(Collected data entries)
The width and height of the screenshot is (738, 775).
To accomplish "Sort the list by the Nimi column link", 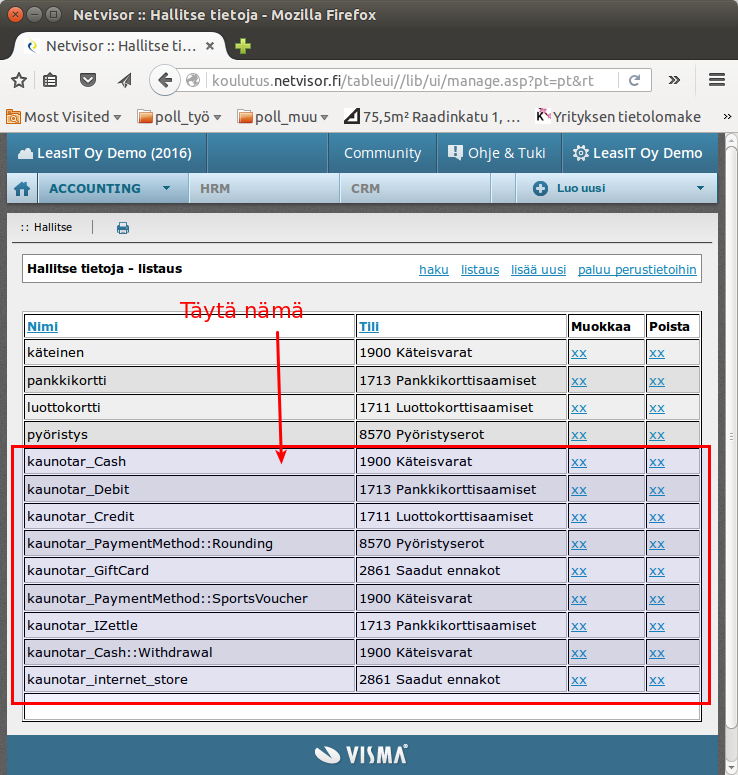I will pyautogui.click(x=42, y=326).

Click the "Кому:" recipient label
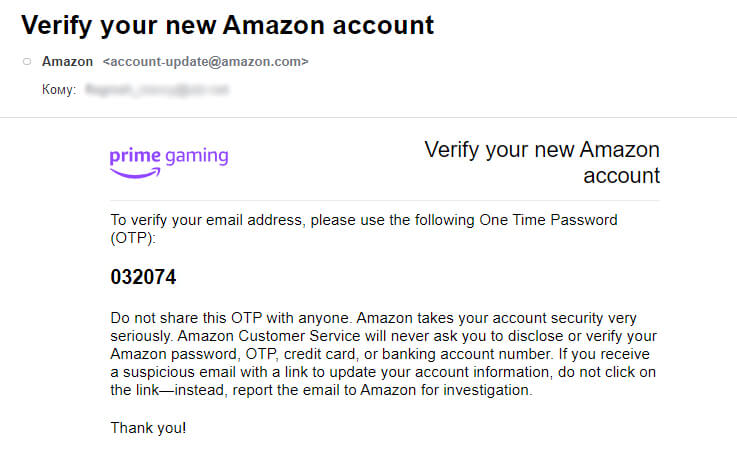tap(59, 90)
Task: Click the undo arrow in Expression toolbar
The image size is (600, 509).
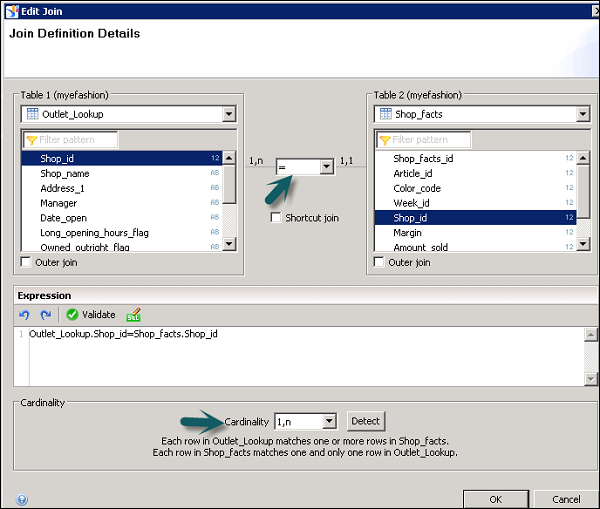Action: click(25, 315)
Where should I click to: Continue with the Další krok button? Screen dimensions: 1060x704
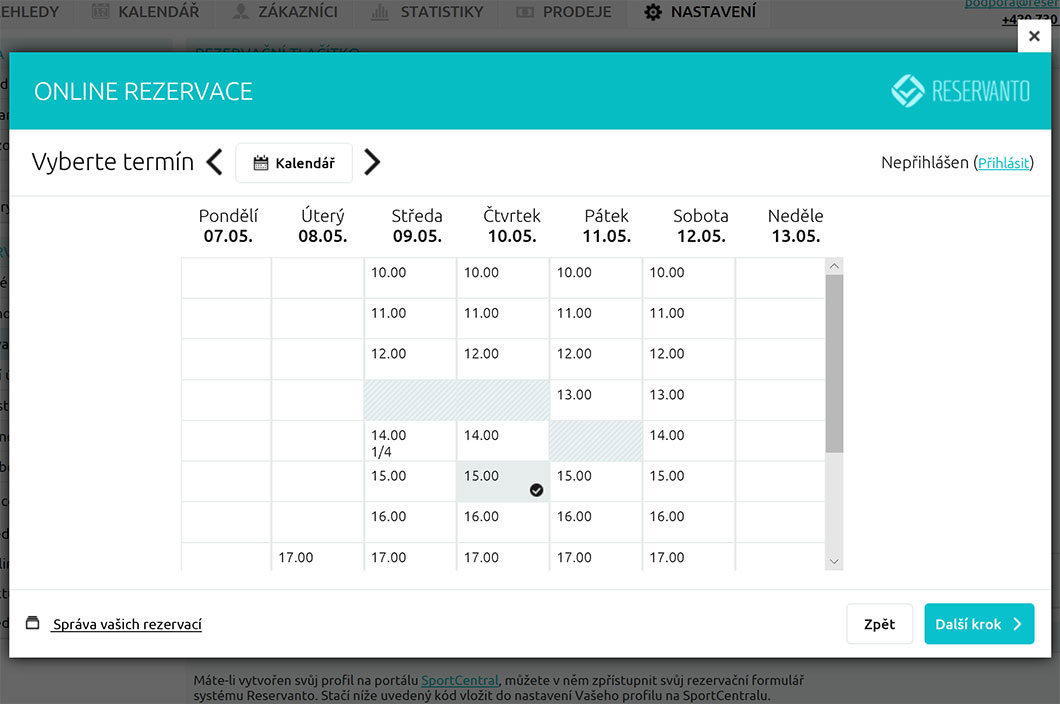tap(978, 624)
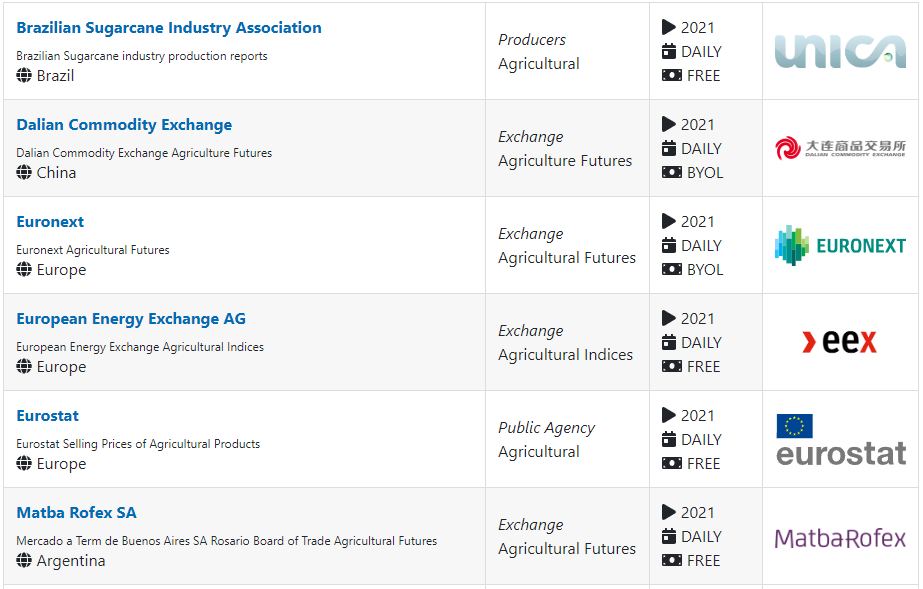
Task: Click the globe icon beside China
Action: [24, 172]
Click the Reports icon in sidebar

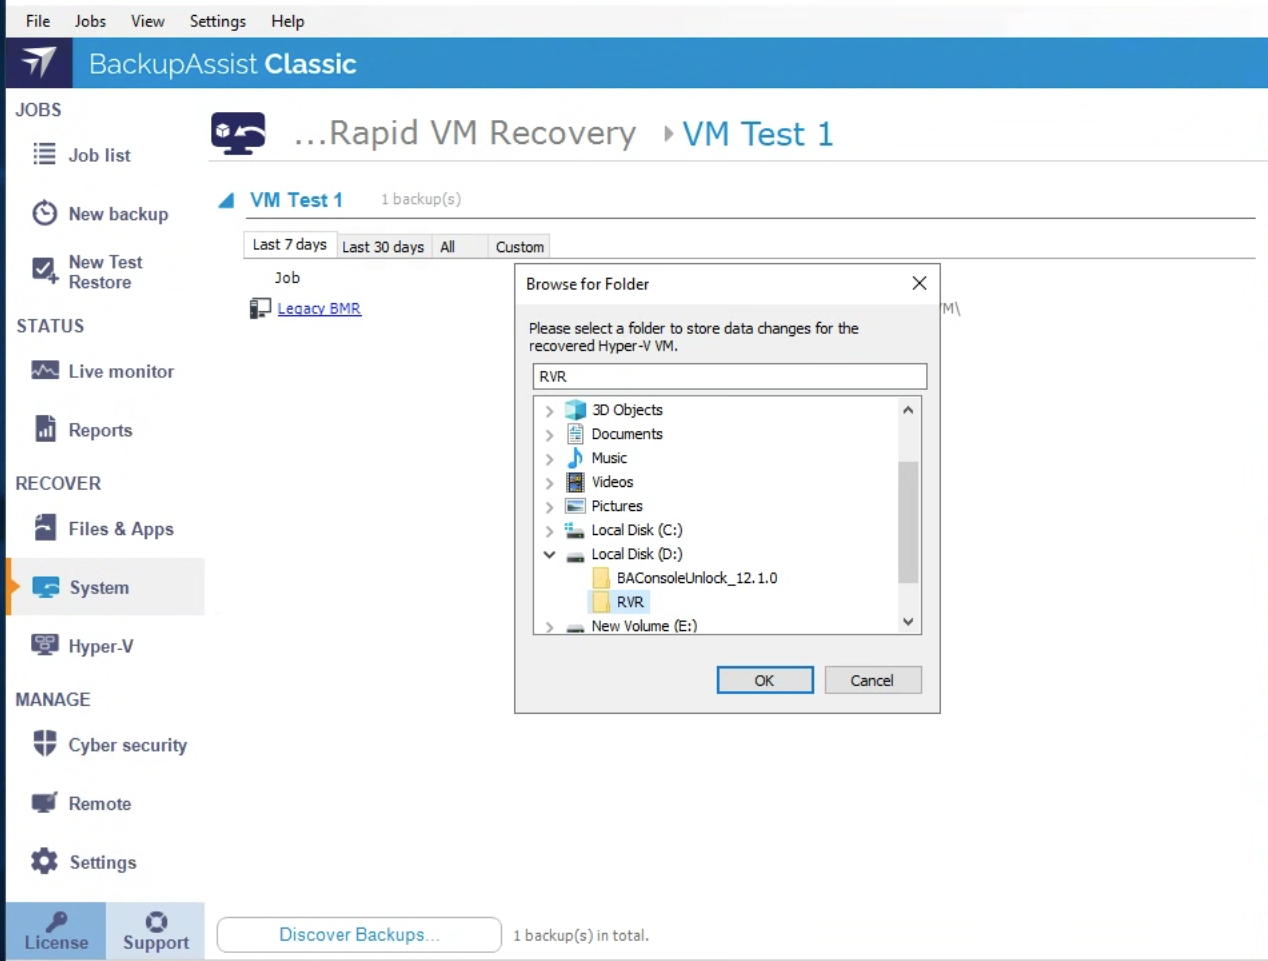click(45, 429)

WHAT TO WORK ON: Only the lines from the one containing "Where should I" through the final line of the entries belong in the copy, both ends included. Pictures stay out.

YOUR SOLUTION:
Where should I click to: Continue with the Další krok button? Screen dimensions: 1060x704
tap(978, 624)
Task: Click the globe icon beside China
Action: [24, 172]
Click the Reports icon in sidebar

click(45, 429)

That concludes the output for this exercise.